Army Sgt. Bowe Bergdahl, right, arrives for a motions hearing on Monday, Oct.16, 2017, on Fort Bragg. (Andrew Craft /The Fayetteville Observer via AP)

FORT BRAGG, N.C. — Army Sgt. Bowe Bergdahl pleaded guilty Monday to charges that he deserted his Afghanistan combat post and misbehaved before the enemy, acts he told a judge were “very inexcusable” and endangered his fellow troops.

The former Taliban captive entered the pleas during a hearing at Fort Bragg in North Carolina without any pre-trial agreement with prosecutors to cap his maximum punishment, leaving his fate entirely in the hands of the judge overseeing his case, Army Col. Jeffery R. Nance. The more serious misbehavior charge carries a maximum penalty that includes life imprisonment. The desertion charge carries a maximum penalty of five years imprisonment.

Bergdahl, 31, told Nance that he agreed walking off Observation Post Mest June 30, 2009 in the eastern Afghanistan mountains was wrong and amounted to misconduct.

“I left my platoon on a battlefield, in an area where there were a lot of enemy, one man short,” Bergdahl said, adding he did not consider the greater consequences of his actions — including spawning dangerous search and rescue operations — when he left.

“Sir, at the time, I had no thinking that anyone would come searching for me,” Bergdahl said, speaking softly as Nance questioned him for nearly an hour following his plea. “However, looking back, I understand it was a very serious mistake.”

The soldier’s plea sets up a pre-sentence trial to begin Oct. 23 at Fort Bragg. That trial is likely to span several days and include potentially dramatic testimony about three servicemembers seriously injured on two separate search and rescue missions launched in the days after Bergdahl’s disappearance.

Two of those injured servicemembers suffered career-ending and permanently disabling injuries. Army National Guard Sgt. 1st Class Mark Allen was shot in the head July 8, 2009, while on a mission in Paktika province to find Bergdahl, leaving him confined to a wheelchair and unable to speak. Senior Chief Petty Officer Jimmy Hatch, a Navy SEAL, was shot through the leg a day later on a special operations mission to locate the captured soldier, leaving him with a permanent limp.

Bergdahl’s guilty plea had been expected and it signals to the judge that he is showing remorse and taking responsibility for his actions, said Eric Carpenter, an assistant law professor at Florida International University and a former Army defense attorney and prosecutor. But without a plea arraignment in place, the move is “very risky,” he added.

“Sometimes when this happens, it is because the government never offered a reasonable sentencing cap and the defense thinks they can get a much lower sentence from the military judge than the government would agree to," Carpenter said Monday. “The danger is that, while the military judge can sentence Bergdahl to zero punishment, he can also sentence Bergdahl to life in prison.”

Bergdahl expressed his own naivety about his decision, which he told Nance was an attempt to walk or run some 20 miles to nearby Forward Operating Base Sharana, where he hoped to complain about problems that he perceived within his chain of command.

▶ [Dataset section]:
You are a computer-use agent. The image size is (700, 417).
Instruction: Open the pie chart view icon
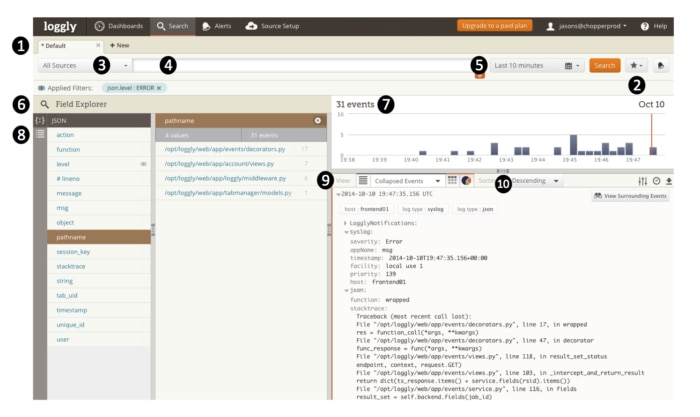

▶ [Required tasks]:
(a) List every person the Bergdahl plea article names together with a military rank, giving each rank as the article states it.
(b) Write the next part of the Bergdahl plea article, starting after its final sentence.
The data is separate material, unrelated to the Bergdahl plea article.

▶ [Answers to the problems]:
(a)
- Army Sgt. Bowe Bergdahl
- Army Col. Jeffery R. Nance
- Army National Guard Sgt. 1st Class Mark Allen
- Senior Chief Petty Officer Jimmy Hatch

(b)
He said he was due to serve guard duty at OP Mest and later participate in a convoy from there to FOB Sharana, when he decided to walk there on his own. He told Nance that he became lost within 20 minutes. Four hours later Taliban fighters captured him.

Bergdahl said shortly after his capture that he made his first of the 12 to 15 escape attempts before he was eventually freed in May 2014 in a controversial swap for five Taliban commanders held at the American detention facility at Guantanamo Bay in Cuba.

Just hours after he was kidnapped, Bergdahl was able to remove a blindfold partially and realized his captors had left him in a clearing with only small children nearby. He described attempting to run from the Taliban fighters with his arms chained behind his back and a blanket over his head.

“There [were] shouts and I was tackled,” Bergdahl said. “That didn’t go so well, sir.”

Another escape attempt, a couple years later, according to Army investigation documents, was more successful. Bergdahl managed to evade his captors for eight days, but he was recaptured after failing to “get the attention of the [American] drones that were flying around the area,” he said.

The soldier also told Nance that he had doubts about his platoon’s mission to train Afghan police to run a security checkpoint along a mountain road at OP Mest.

Bergdahl said there were several other roads that Taliban fighters would use to smuggle weapons into the area, saying the mission “seemed like a bit of a joke.” But he told the judge that he now understands why the mission was necessary.

“Looking back at it now, I do [understand the mission’s importance],” he said. “At the time, it was very hard for me to understand the importance.”

The Army formally charged Bergdahl with “misbehavior before the enemy by endangering the safety of a command, unit or place” and “desertion with intent to shirk important or hazardous duty” in March 2015, and his case was referred to a felony-level court-martial in December of that year.

He remains on active duty working a desk job at Joint Base San Antonio in Texas.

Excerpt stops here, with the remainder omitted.